CI SIAMO RESI CONTO CHE UNO STATO CI VUOLE
Caro Aldo, ma a noi italiani manca davvero il «rispetto delle regole» come ha scritto il New York Times? Già il «senso di appartenenza» era andato perduto con l’8 settembre e la sconfitta del regime fascista, ci mancava solo il coronavirus per metterci alla prova di cosa non siamo più. Al punto che l’attuale governo ha dovuto obbligarci a stare in casa una volta aperto il vaso di Pandora visto che non comprendevamo la gravità della situazione. Davvero il senso del dovere verso lo Stato di pochi è stato sostituito da quello dello stipendio e del portafoglio dei più?
L
Caro Mario, a citazione del New York Times cui lei fa riferimento è tratta da un passo di Luigi Barzini. E in effetti noi italiani siamo abituati a considerare lo Stato come altro rispetto a noi. Avvezzi a essere governati da stranieri, o comunque da signori assoluti, tendiamo a considerare i poliziotti come sbirri al servizio non nostro ma di altri, e gli esattori del fisco come tanti sceriffi di Nottingham. Però la storia d’italia non può essere ridotta a questo. Il Piemonte e il Triveneto, ad esempio, sono state nazioni sovrane e indipendenti per mille anni. Lei forse sa che non sono un ammiratore dei Borbone; va riconosciuto però che erano ormai diventati napoletani, e non potevano essere considerati come sovrani stranieri.

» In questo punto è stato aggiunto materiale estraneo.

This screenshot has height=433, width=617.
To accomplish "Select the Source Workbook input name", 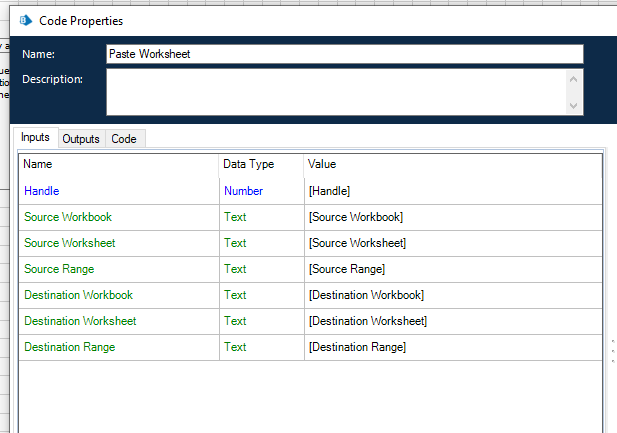I will 68,217.
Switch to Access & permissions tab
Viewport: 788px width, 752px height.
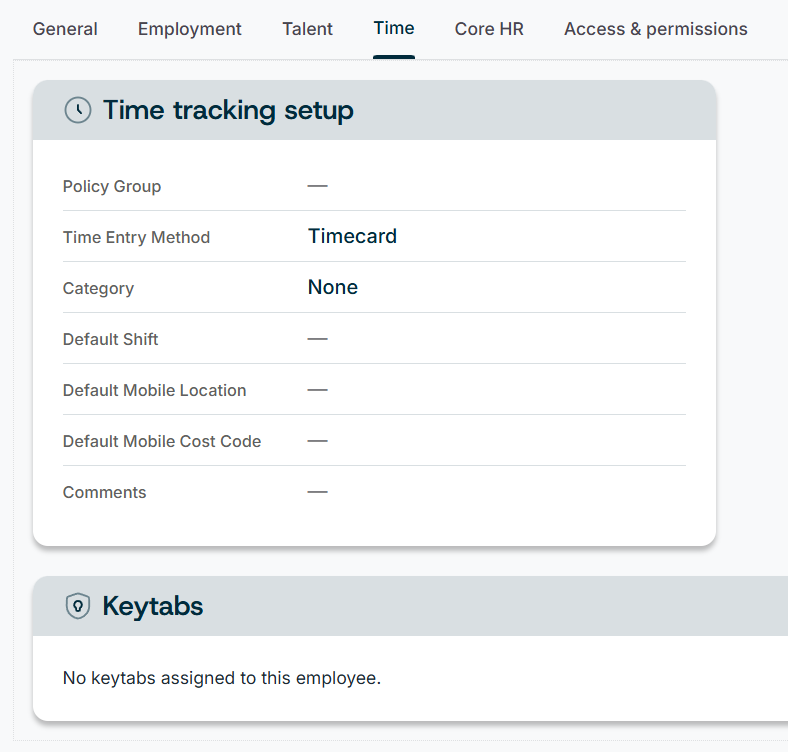(x=656, y=29)
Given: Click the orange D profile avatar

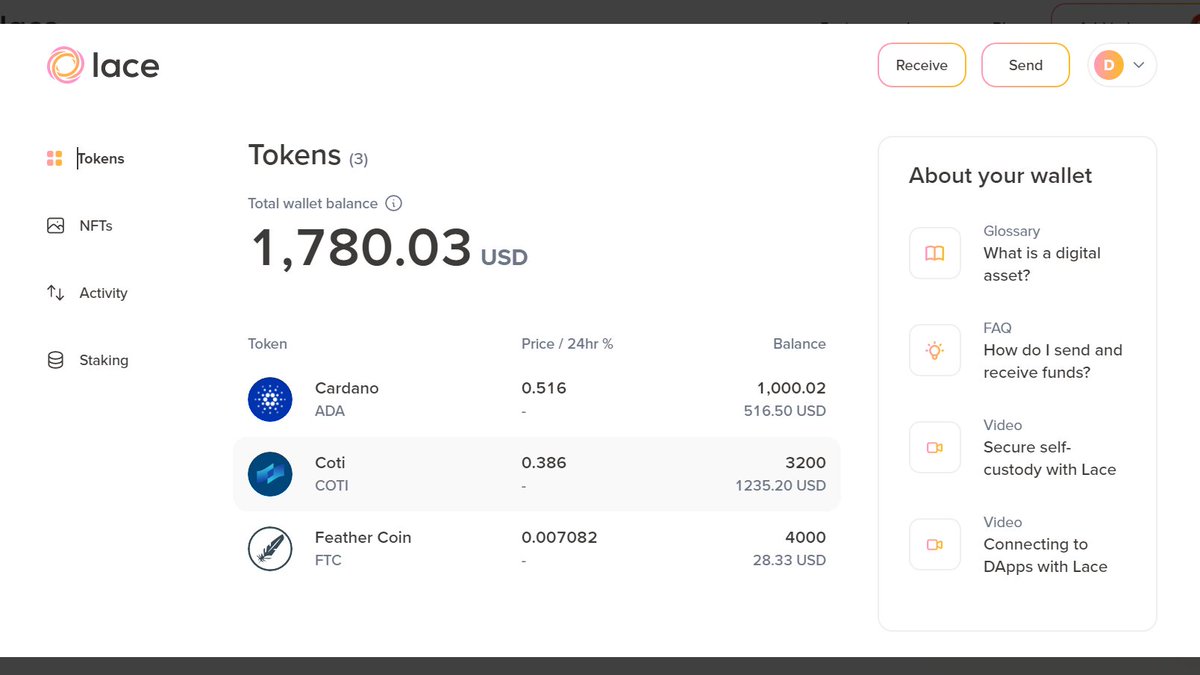Looking at the screenshot, I should pos(1109,65).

Oggi, però, noi italiani in fondo ci assomigliamo: la sfiducia verso lo Stato ci accomuna; e lo Stato si comporta a volte in modo tale da confermare i pregiudizi negativi che coltiviamo nei suoi confronti. Eppure momenti drammatici come questi ci ricordano che uno Stato ci vuole. Che lo Stato in fondo siamo noi. Forse i veri ricchi che stanno a Montecarlo, senza contribuire alla comunità a cominciare dalla salute, dai respiratori degli ospedali, dagli stipendi di medici e infermieri, in questi giorni un poco si vergognano. Magra; ma sarebbe una consolazione.